--- WORK ITEM ---
Say how many lines of the entries below include "computer", giving nothing but that number.

--- PROVIDED ENTRIES ---
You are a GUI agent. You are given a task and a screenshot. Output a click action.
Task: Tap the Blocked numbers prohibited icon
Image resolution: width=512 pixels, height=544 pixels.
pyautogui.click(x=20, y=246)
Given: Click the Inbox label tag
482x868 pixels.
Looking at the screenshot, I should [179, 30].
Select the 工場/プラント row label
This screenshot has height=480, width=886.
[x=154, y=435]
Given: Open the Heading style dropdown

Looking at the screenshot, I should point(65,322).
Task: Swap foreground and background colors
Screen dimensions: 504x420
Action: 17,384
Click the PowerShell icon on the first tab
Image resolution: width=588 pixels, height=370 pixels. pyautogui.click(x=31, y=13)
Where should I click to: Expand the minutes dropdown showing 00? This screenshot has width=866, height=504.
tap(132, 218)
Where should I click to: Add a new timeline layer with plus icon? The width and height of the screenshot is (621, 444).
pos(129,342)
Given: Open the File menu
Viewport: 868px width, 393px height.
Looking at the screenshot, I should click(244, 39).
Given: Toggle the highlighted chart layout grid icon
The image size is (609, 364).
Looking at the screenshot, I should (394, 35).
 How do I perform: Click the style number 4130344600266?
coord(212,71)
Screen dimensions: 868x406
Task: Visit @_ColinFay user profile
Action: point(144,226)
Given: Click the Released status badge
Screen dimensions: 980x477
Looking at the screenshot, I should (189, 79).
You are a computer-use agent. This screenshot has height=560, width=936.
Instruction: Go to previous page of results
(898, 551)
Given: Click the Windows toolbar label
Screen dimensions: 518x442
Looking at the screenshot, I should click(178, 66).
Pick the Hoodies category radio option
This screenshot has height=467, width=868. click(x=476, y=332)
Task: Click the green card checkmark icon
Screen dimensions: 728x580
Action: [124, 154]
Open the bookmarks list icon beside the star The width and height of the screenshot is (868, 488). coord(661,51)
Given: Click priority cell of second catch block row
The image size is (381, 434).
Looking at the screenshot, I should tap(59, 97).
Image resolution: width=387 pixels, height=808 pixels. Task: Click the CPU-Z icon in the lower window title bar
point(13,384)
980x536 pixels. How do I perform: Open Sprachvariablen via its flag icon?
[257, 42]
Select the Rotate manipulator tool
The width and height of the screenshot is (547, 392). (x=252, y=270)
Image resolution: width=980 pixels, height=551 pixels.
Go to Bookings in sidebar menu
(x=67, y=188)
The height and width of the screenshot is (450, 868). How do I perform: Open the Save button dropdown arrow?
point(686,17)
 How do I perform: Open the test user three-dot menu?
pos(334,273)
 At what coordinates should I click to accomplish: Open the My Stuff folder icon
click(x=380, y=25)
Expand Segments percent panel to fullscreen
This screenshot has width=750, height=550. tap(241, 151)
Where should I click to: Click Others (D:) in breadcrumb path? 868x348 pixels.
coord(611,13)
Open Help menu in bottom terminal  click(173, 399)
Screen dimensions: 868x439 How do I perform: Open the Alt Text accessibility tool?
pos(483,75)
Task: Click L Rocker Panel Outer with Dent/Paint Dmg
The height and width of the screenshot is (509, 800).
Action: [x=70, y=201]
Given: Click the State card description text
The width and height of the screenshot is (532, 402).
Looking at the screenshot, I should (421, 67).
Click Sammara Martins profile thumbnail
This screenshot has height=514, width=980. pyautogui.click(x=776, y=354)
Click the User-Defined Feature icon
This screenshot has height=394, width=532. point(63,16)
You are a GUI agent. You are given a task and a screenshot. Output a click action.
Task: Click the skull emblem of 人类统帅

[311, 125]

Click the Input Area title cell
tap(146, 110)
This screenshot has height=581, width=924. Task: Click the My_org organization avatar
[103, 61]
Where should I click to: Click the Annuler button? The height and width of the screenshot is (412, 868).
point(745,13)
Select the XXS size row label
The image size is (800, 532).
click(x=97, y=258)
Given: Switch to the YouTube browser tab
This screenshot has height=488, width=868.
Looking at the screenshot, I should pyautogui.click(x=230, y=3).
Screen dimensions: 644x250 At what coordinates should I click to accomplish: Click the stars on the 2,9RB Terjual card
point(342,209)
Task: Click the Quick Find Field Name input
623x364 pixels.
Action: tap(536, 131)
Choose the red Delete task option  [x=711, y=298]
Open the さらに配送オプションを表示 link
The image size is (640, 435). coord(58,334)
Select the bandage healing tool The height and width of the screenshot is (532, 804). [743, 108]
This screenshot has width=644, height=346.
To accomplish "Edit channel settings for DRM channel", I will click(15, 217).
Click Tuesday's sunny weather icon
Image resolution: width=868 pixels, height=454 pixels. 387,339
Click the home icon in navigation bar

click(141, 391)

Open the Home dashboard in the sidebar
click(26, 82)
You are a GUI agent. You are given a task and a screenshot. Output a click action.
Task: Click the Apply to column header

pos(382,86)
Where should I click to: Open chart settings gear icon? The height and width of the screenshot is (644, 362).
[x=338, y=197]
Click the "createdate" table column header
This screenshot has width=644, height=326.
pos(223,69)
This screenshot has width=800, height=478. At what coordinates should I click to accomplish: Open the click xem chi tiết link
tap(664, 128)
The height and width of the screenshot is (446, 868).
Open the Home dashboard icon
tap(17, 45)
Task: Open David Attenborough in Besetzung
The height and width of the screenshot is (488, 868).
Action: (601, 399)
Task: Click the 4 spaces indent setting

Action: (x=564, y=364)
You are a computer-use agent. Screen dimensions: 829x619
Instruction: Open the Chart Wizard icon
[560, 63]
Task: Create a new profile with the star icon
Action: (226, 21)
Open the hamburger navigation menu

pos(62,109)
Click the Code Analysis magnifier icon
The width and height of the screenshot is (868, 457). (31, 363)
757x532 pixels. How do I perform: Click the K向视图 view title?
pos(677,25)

--- RESPONSE TO THIS TASK ---
2